The recorded information is more detailed. The metadata of the file, such as file permissions, timestamps, and so on, is recorded.

(3) seen_txid

Txid is a concept similar to event id, which refers to an identity for each operation. What is recorded in this file is the next of the latest txid, that is, the current last txid is 37, then the file records 38.

(4) the relationship between fsimage and edit file naming.

Edits file:

We can see that the edits files are named in the edits_00000xxx-000000xxx way, which actually means that the scope of the txid operation event is recorded in the edits file. Edit_inprogess_00000xxx represents the latest txid event currently logged.

Fsimage file:

Named as fsimage_000000xxx, it represents the latest txid event logged to the fsimage file. Note that the edits file will not be merged into fsimage until fsimage is conditionally triggered, otherwise it will not be merged. So in general, the txid behind the edits file must be larger than fsimage.

2 、 in_use.lock

This file is mainly used to lock the current node to prevent the current machine from starting multiple namenode at the same time. Only one namenode can be started

III. HDFS-DataNode

The data node of HDFS is mainly the block file that stores the data. A dfs/data directory is created under the specified directory and take a look at the directory structure:

[root@bigdata122 dfs] # tree datadata ├── current │ ├── BP-1130553825-192.168.50.121-1557922928723 │ │ ├── current │ ├── │ └── subdir0 │ │ └── subdir0 │ │ ├── blk_1073741825 │ │ ├── blk_1073741825_1001.meta │ │ ├── blk_1073741826 │ │ └── blk_1073741826_1002.meta │ ├── rbw │ └── VERSION │ │ ├── scanner.cursor │ │ └── tmp │ VERSION in_use.lock

In HDFS, files are divided into blocks of the same size for storage.

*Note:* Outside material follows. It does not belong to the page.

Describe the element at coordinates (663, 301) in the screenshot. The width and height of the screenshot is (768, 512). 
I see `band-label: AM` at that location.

The default block size in hadoop 1.x is 64m.

The default block size in hadoop 2.x is 128m.

The multi-copy mode storage is no longer used in hadoop 3.x, but the erasure code technology is adopted.

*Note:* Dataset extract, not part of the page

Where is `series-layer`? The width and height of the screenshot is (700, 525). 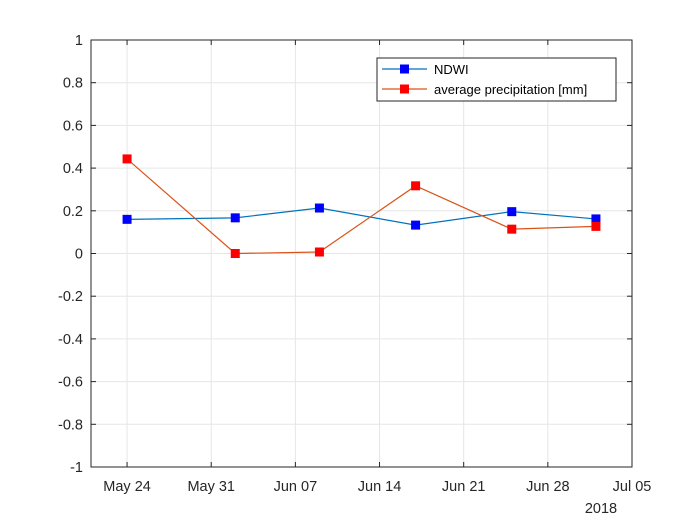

Please see https://www.cnblogs.com/basenet855x/p/7889994.html

The blk_xxxxx files in the above directory are actually blk files, each of which is the specified block size.

IV. HDFS-SecondaryNameNode

The auxiliary daemon used to monitor the HDFS status is mainly the work of the auxiliary NameNode node (not the backup node of the NameNode), in which the main job is to merge the edits file into the fsimage file.

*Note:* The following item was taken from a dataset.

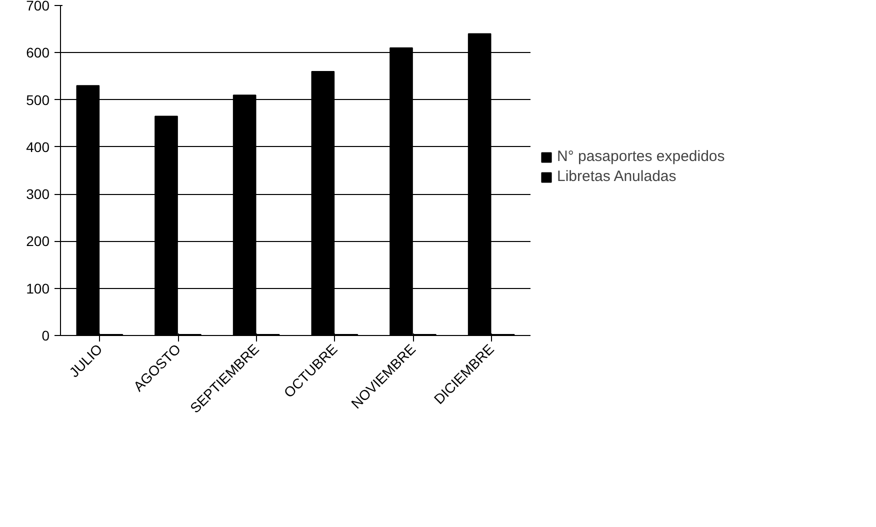 This screenshot has width=876, height=527. What do you see at coordinates (38, 100) in the screenshot?
I see `y-tick-label: 500` at bounding box center [38, 100].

1. Merge edits files into fsimage according to the time interval of checkpoint (default is 3600 seconds) or the trigger condition under which edits files arrive at 64m.

2. After edits is merged into fsimage, the edits file can be emptied.

Welcome to subscribe "Shulou Technology Information " to get latest news, interesting things and hot topics in the IT industry, and controls the hottest and latest Internet news, technology news and IT industry trends.

*The comments in the above article only represent the author's personal views and do not represent the views and positions of this website. If you have more insights, please feel free to contribute and share.